Deputy Prime Minister Nick Clegg has claimed that the Daily Mail is "overflowing with bile" about modern Britain.
Clegg said it was "quite understandable" that Labour leader Ed Miliband denounced the paper after it ran an article about his late father, Marxist academic Ralph Miliband, under the headline "The man who hated Britain".
Appearing on his weekly radio phone-in on LBC 97.3, he said that it was the Mail which "excelled" at doing down its own country.
"When I heard the Daily Mail accusing someone of saying that they didn't like Britain… I'm not a regular reader of this newspaper but every time I do open it, it just seems to be overflowing with bile about modern Britain," he said.
"They don't like working mothers, they don't like the BBC, they don't like members of the royal family, they don't like teachers, they don't like the English football team – the list goes on. Talk about kettles and pots.
"I think it was quite understandable that Ed Miliband should react like that because clearly what they had to say about his dad was just out of order. The Daily Mail is free to print what it likes, people like me are perfectly free to say that it's wrong.
"It seems to me that if anyone excels in denigrating and often vilifying a lot about modern Britain, it's the Daily Mail."
Clegg is the latest senior figure from across the political spectrum to voice concern at the way the Mail portrayed the Labour leader's father, who was a Jewish refugee who fled to Britain to escape the Nazis and served in the Royal Navy in the Second World War.
Today Daily Mail columnist Stephen Glover accused Miliband of staging a "show of calculated hysteria" for political reasons.
The row comes as the Privy Council prepares to consider rival proposals put forward by the Government and the industry for a royal charter establishing a new system of press regulation.
Cabinet Office minister Francis Maude, who sits on a Privy Council sub-committee set up to consider the issue, said it was unclear whether it would affect their deliberations.
"I don't know whether it's made any difference how you work through what is a really complicated issue. There are lots of difficulties around it which we will resolve in due course," he told BBC2's Newsnight.

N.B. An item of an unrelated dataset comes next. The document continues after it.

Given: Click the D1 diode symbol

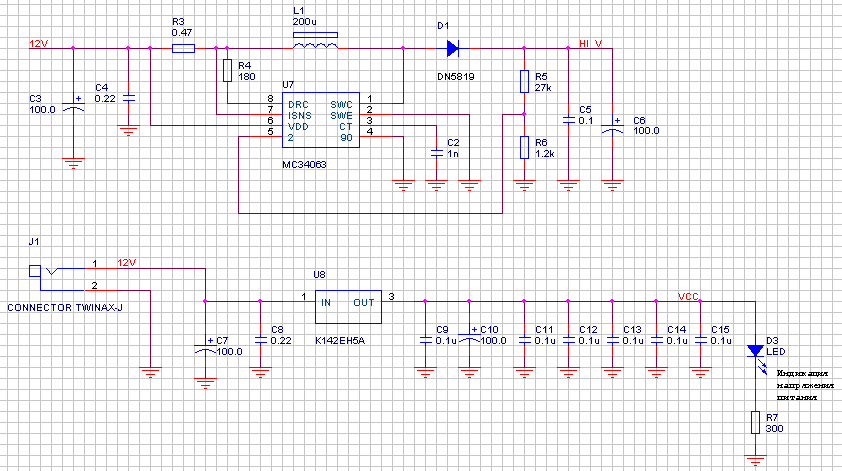Looking at the screenshot, I should tap(452, 47).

He made clear his own distaste for the Mail article: "I think it probably will have done the Daily Mail some damage because it does look very unattractive and I think a lot of people will be pretty revolted by that approach."
He added: "I don't think everything that's unattractive should be made illegal."
Last month the Daily Mail published a piece which questiioned the democratic credentials of Clegg's father in law Jose Antonio Gonzalez after it noted that he was first appointed mayor of his local town under Franco dictatorship in Spain.
The Mail is the UK's second best selling daily newspaper and, since The Sun went behind a paywall, it may not be the newspaper title with the highest combined print and online audience in the UK.